AgitatedDove14 ClearML server itself and all of its components (API server etc.) are on x.x.x.69 machine.
Agents and serving are on x.x.x.68 worker machine. My model files are also there, just placed in some usual non-shared linux directory.
And I didn't do any specific configurations of the clearml fileserver docker - everything is on its defaults without a single line changed except the IP address of the ClearML server.
I tried a couple of approaches to upload my preexisting models into ClearML:
- To send them directly from .68 via the following script:
from clearml import Task, InputModel
task = Task.init(project_name='LogSentinel', task_name='Register remote model from .68')

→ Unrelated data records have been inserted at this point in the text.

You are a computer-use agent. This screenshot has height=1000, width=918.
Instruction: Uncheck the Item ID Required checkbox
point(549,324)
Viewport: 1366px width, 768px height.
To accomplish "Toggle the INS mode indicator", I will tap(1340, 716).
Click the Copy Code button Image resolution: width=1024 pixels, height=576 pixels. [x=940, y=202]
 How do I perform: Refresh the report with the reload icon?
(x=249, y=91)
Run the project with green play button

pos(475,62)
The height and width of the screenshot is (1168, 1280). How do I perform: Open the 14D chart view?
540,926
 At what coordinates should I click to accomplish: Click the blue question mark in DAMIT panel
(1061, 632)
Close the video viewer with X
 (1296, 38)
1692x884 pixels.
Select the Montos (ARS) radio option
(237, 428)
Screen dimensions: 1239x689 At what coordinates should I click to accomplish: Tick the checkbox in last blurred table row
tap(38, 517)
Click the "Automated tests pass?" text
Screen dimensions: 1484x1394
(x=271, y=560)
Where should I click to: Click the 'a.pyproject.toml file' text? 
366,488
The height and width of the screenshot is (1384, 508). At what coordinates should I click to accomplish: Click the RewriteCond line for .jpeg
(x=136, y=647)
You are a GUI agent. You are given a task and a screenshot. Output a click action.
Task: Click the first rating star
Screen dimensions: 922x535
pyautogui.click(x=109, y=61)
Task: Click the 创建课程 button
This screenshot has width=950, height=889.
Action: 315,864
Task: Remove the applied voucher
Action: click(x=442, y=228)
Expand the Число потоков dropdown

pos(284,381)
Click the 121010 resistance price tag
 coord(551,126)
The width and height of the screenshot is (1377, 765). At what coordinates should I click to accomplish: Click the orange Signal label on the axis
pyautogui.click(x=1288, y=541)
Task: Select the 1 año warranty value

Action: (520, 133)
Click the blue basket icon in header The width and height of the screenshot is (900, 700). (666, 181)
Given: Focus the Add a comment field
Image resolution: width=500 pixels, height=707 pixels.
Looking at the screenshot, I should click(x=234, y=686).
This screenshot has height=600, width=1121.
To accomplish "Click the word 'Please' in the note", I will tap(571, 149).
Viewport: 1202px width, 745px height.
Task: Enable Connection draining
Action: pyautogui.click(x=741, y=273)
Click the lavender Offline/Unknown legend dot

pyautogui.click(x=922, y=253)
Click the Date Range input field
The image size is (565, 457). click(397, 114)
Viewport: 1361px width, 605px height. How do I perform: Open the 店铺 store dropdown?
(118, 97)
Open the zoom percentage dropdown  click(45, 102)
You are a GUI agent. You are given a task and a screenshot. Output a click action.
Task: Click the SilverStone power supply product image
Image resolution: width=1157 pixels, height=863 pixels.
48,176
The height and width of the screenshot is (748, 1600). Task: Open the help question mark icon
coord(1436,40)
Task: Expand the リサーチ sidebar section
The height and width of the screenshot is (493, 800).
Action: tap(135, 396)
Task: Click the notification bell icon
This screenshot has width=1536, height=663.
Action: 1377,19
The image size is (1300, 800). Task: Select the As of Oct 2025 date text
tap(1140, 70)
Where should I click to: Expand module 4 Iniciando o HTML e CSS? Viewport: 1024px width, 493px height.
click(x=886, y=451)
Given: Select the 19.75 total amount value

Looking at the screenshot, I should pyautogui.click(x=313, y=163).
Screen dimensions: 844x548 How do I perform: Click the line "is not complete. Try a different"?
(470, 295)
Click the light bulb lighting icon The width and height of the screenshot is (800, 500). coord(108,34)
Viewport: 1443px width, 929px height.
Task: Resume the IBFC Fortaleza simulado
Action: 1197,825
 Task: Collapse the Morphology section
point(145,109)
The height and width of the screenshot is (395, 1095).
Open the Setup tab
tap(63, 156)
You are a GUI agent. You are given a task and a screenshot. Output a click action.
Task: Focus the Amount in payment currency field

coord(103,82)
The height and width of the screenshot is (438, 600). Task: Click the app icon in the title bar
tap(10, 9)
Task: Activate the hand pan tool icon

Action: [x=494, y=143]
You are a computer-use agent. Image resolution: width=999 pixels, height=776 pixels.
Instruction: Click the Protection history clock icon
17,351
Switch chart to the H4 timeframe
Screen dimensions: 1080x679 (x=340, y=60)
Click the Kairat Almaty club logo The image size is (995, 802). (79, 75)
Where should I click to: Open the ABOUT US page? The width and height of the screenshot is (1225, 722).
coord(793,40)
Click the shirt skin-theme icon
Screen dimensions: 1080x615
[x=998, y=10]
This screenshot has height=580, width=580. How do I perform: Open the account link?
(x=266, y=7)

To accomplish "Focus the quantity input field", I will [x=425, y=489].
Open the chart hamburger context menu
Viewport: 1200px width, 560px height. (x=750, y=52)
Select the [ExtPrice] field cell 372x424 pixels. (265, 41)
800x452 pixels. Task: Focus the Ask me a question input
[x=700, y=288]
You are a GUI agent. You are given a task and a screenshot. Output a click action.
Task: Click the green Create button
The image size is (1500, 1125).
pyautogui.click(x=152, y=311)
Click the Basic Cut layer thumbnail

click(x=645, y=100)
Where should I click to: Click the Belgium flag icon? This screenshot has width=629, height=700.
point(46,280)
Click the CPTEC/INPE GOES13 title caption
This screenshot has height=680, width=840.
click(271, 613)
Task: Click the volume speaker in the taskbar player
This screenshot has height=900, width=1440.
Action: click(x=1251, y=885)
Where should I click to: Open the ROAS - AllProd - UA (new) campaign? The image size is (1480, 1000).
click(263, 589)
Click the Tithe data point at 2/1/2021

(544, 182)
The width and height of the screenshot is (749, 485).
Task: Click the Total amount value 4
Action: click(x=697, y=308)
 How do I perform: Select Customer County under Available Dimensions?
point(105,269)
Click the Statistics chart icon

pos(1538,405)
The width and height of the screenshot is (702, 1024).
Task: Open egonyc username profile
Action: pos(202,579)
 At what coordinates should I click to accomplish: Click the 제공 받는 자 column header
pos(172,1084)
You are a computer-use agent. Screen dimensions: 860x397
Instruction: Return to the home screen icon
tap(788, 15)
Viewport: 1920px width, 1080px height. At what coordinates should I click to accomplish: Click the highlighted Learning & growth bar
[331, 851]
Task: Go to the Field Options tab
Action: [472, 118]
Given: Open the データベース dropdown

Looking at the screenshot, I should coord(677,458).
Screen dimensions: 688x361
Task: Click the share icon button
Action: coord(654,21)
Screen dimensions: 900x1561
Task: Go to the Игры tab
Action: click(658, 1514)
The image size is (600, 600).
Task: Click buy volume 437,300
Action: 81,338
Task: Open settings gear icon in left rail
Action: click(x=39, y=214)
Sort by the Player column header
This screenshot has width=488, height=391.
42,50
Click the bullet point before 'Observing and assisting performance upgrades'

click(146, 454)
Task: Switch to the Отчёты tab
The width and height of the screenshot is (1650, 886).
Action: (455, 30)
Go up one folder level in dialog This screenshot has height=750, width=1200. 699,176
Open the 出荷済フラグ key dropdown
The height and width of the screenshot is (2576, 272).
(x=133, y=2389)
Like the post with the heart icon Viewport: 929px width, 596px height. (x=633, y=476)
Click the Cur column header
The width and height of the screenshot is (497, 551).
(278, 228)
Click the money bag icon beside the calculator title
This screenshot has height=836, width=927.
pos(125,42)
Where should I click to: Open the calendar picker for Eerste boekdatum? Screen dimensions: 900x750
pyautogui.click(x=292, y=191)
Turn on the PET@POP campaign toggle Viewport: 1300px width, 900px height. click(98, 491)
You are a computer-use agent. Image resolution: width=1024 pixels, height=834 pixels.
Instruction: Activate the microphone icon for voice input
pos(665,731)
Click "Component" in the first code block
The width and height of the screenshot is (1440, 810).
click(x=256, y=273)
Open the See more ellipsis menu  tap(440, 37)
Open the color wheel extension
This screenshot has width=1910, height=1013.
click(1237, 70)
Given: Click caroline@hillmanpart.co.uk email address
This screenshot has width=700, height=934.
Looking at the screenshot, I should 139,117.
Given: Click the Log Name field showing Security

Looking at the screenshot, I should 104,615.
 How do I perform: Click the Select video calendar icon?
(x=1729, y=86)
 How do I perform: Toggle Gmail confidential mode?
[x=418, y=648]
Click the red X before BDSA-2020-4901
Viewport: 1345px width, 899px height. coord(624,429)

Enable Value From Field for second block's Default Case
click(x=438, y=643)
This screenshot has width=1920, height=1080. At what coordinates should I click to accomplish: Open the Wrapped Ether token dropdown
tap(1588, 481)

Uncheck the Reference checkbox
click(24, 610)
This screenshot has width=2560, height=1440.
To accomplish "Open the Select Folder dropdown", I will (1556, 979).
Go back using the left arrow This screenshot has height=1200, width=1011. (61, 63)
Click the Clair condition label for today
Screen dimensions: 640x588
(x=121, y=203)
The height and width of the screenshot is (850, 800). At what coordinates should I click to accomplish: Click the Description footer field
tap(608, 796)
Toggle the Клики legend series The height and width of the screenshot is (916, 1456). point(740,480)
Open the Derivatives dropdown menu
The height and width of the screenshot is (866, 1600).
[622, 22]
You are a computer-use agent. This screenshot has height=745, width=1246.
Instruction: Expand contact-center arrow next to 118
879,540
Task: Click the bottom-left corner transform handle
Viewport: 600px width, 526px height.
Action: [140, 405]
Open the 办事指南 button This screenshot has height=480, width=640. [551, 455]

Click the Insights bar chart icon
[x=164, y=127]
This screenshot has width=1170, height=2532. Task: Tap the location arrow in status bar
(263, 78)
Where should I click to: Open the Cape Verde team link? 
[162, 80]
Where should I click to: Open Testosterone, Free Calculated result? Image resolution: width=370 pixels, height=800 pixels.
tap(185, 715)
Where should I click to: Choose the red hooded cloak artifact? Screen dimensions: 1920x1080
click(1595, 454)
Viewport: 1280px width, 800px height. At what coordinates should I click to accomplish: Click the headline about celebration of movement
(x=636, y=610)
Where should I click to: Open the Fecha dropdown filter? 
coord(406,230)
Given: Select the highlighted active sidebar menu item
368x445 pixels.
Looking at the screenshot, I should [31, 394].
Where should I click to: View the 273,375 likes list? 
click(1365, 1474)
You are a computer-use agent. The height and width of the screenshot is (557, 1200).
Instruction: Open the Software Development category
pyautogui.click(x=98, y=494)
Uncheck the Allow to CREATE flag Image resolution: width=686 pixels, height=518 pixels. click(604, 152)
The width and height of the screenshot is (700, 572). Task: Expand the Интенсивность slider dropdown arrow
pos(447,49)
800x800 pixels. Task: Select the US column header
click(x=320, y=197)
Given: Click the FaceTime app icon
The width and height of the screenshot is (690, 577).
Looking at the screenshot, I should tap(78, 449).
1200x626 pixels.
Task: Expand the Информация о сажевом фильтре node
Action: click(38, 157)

model_file_path = "file:///10.14.158.68/home/lab-usr/logsentinel/deeplog-bestloss.pth
model = InputModel.import_model(
name="deeplog_bilstm",
weights_url=model_file_path,
project="LogSentinel",
framework="pytorch"
)
task.connect(model)
It registers the model without any visible errors, it appears in the model repository.
- To copy the model.pth file itself to the .69 machine, then run the script for LOCAL model file upload:
from clearml import Task, InputModel
task = Task.init(project_name='LogSentinel', task_name='Register model')
model_file_path = "file:///home/lab-usr/logsentinel/deeplog-bestloss.pth
model = InputModel.import_model(name="deeplog_bilstm", weights_url=model_file_path, project="LogSentinel", framework="pytorch")
task.connect(model)
It registers it in model storage, also no errors, but neither of them works when clearml-serving is directed to use them via clearml-serving model add
, because triton serving fails with error of not being able to find model file, and requests to the endpoint return "error 405 - method not allowed".